The new cores, great as they may be, are somewhat overshadowed by the uncore parts of the new CPUs. When coupled, the two make a package that wins almost every benchmark out there, very often by large margins. Let's take a look at what this new platform brings to the table.

The first thing people notice is it's a native quad core CPU, not a dual-die MCM like many of it's predecessors. This may seem a trivial point, but does have massive implications with respect to how memory is seen and how caches are shared, a common bottleneck in modern server CPUs. Nehalem has 64K of L1 cache, split equally between Data and Instruction, and 256K of L2 per core. On top of that, there is 8M of inclusive L3 shared between the cores.

Nehalem sports SSE4.2 instructions, has an integrated three-channel DDR3 controller, and two QPI links. If that isn't enough for you, simultaneous multi-threading (SMT/HT) makes a comeback and virtualisation is heavily updated. All of this is done with 731 million transistors packed into 263mm2.

The biggest bang for buck - or in this case million transistors - is undoubtedly QPI, the technology formerly known as CSI. QPI is a point-to-point link like AMD's Hypertransport, but much newer and faster. The idea is that, instead of connecting each CPU to a single chipset, they connect to each other and share data directly. No more bottlenecks, no more shared FSB, much lower latency and, in general, better everything.

If you recall, the core i7 introduced in 1S consumer markets late last year had many of the same features, but not the inter-CPU QPI. The chipset, called Tylersburg, is connected through a similar, but different, interconnect. It all looks like this, with nothing much having changed in the two years since we first printed the diagrams. QPI runs at up to 6.4G transfers per second (25.6 GBps full duplex), so you don't have to wait long for packets.
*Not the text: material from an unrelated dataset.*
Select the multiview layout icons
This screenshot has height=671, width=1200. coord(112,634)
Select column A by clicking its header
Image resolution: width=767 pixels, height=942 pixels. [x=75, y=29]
Almost as important is the integrated memory controller. Nehalem brings that to the table in style, with up to three channels of DDR3-1333 supported. Doing one socket this way isn't a trick, two is hard, four gets downright messy.

Intel has pulled it off, and latency is pretty darn good with worst case numbers showing that remote memory access with DDR3-1067 is still a hair faster than Harpertown with FBD-1600. Local access takes only 60 per cent of that time. Remember, Harpertown had a shared memory controller, and there were far fewer cache coherency problems to deal with. To distribute the load and make it faster at the same time is a huge feat.
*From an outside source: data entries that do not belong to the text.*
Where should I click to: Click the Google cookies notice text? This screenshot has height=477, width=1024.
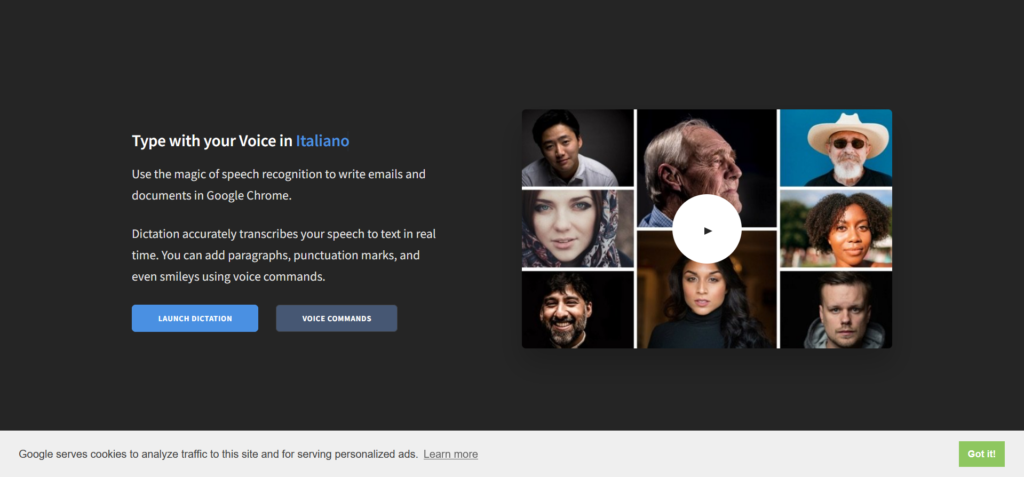pyautogui.click(x=217, y=454)
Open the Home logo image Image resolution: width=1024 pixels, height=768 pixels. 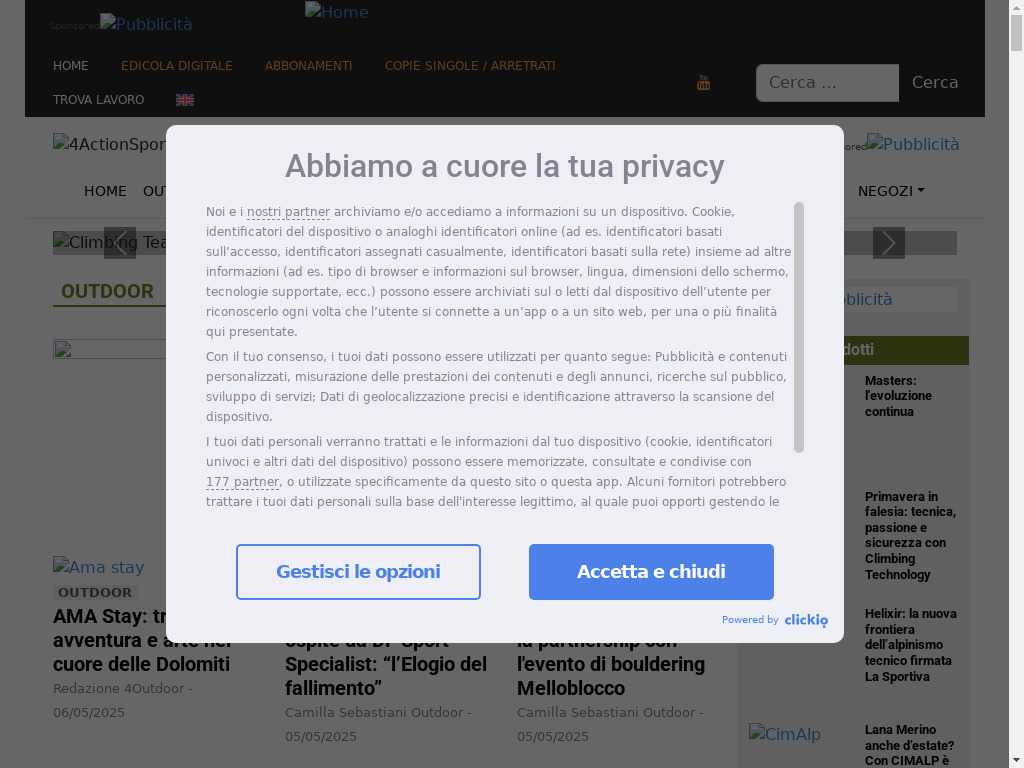tap(336, 12)
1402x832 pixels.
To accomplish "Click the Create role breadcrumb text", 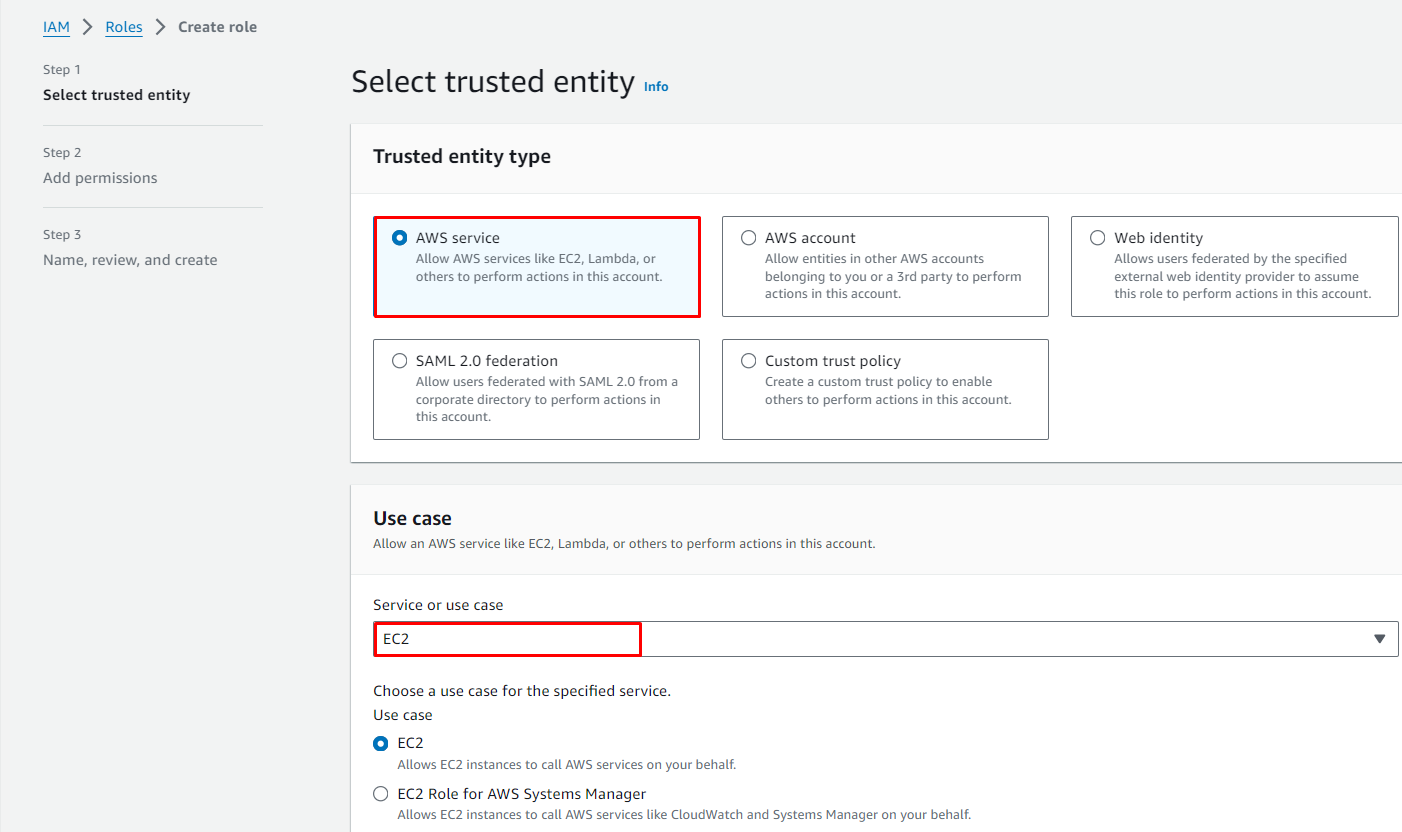I will [x=217, y=27].
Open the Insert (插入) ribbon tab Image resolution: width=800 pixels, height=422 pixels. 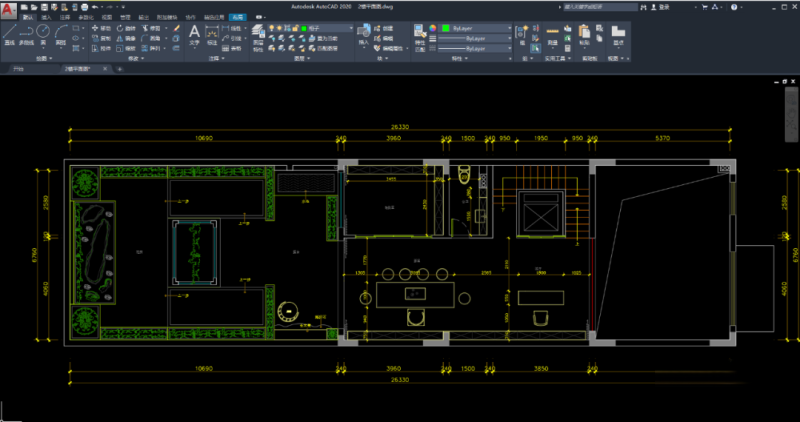click(45, 18)
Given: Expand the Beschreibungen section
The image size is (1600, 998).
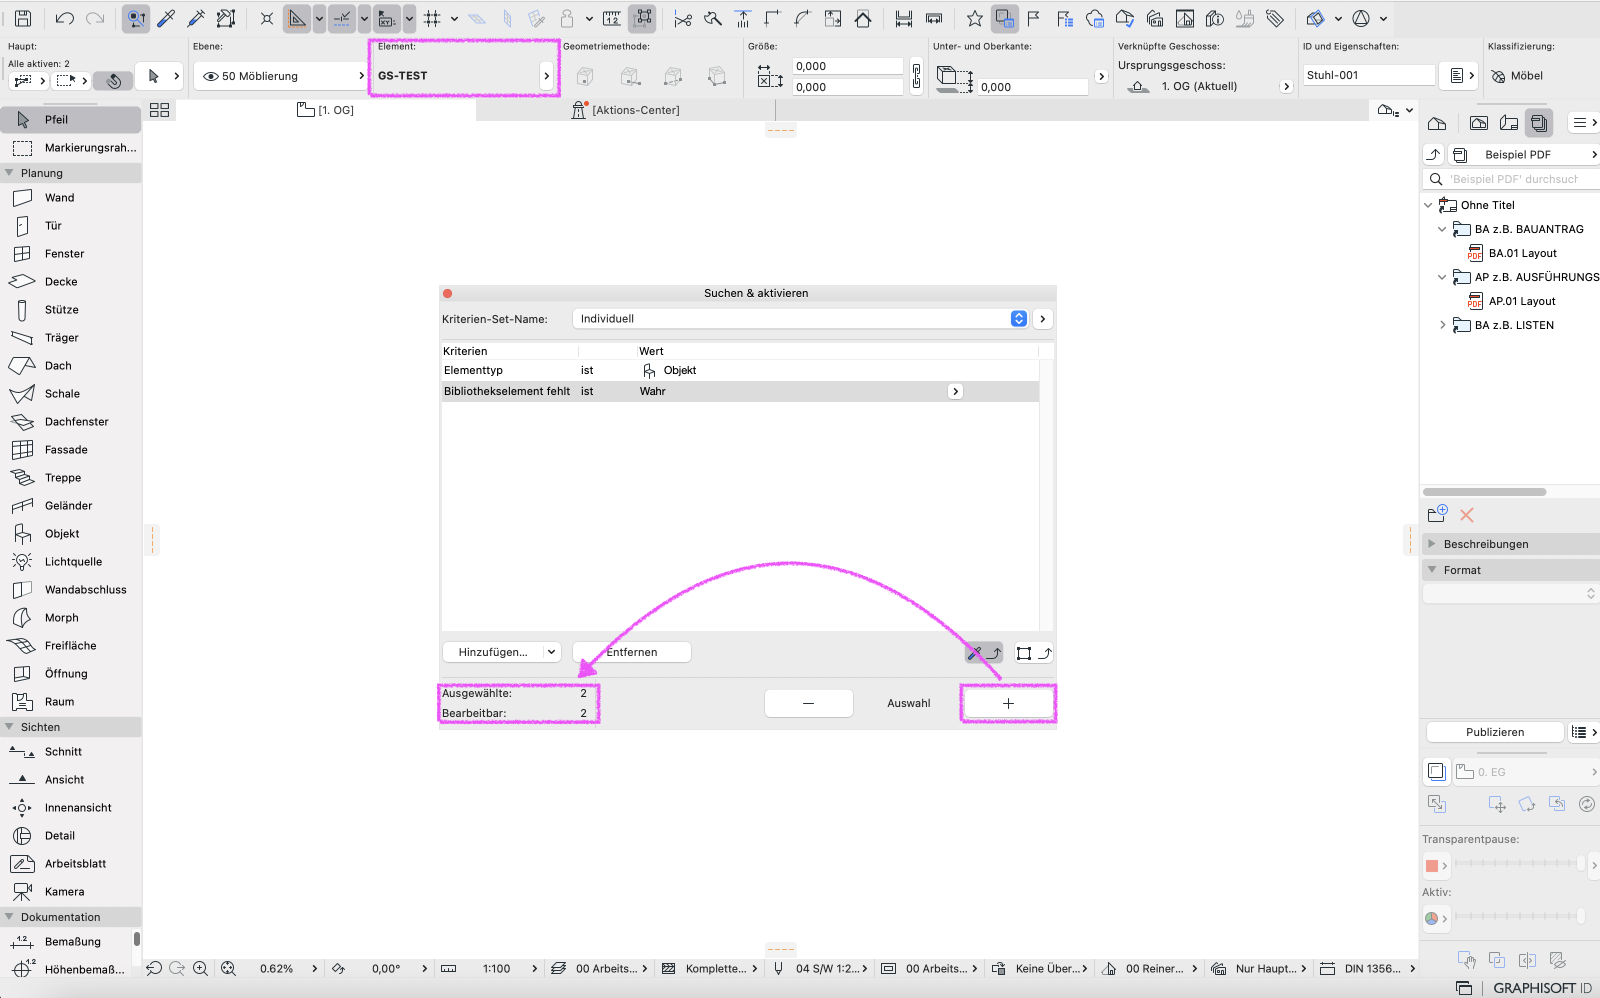Looking at the screenshot, I should tap(1432, 544).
One of the bigger gains comes from the 'new way' of doing SMT, and this part is the same as the older i7. If you recall, the much-loved-by-none HT in the P4 generation had the CPU switch gears by pausing one thread and picking up another. There was little efficiency to be gained unless the threads were paused for a long time. That old way is on the left.

The new way is not to switch tasks, but to pull individual ops from each task as functional units open up. This gets a lot more done in far less time than with either the old way, or without SMT. Whereas the old version sometimes showed slight benefits, the new way is a clear win, with 10s of per cent better performance as the norm. If you are going to cast off a stigma, you might as well do it right.

Last up, we have turbo mode. There has been a bunch written about this, and much of it is wrong. The simple story is that based on several factors, the two most notable are heat and power draw, the cores can overclock themselves. Each core is independent, and can go up to three bins of 133MHz up from where they started. A 3.2GHz CPU will hit 3.6 on one or all cores, ambient conditions and load permitting.

Those are the big bangs, but there are enough detail changes like deeper buffers, more usable pipelines, and unaligned cache access to add up to a hugely fast and efficient CPU. VT-d, an enhanced hardware virtualisation method, not only brings the IMC into play for the first time, but also adds some I/O features into the mix. IOAT speeds up network access as well, freeing up more CPU resources to work on things other than packet twiddling.

The chipset is called Tylersburg, a new northbridge, although that is mostly a dead term because the memory controller is on die now, coupled with the older ICH9 or 10. It has 42 PCIe lanes, 36 PCIe2 and six PCIe1. If that isn't enough, you can add a second Tylersburg and nearly double that count. Should 78 PCIe lanes not be enough, you can't add any more now, sorry.

The usual ICH9/10 features are all there as well, including six SATA ports with software RAID5 support. Memory controllers are now on the CPU, but since we are used to talking about it on the chipset side, we won't break tradition now. The three DDR3 controllers can support up to DDR3-1333, with up to three dual-rank DIMMs per channel. This means 144GB of memory on a dual CPU configuration.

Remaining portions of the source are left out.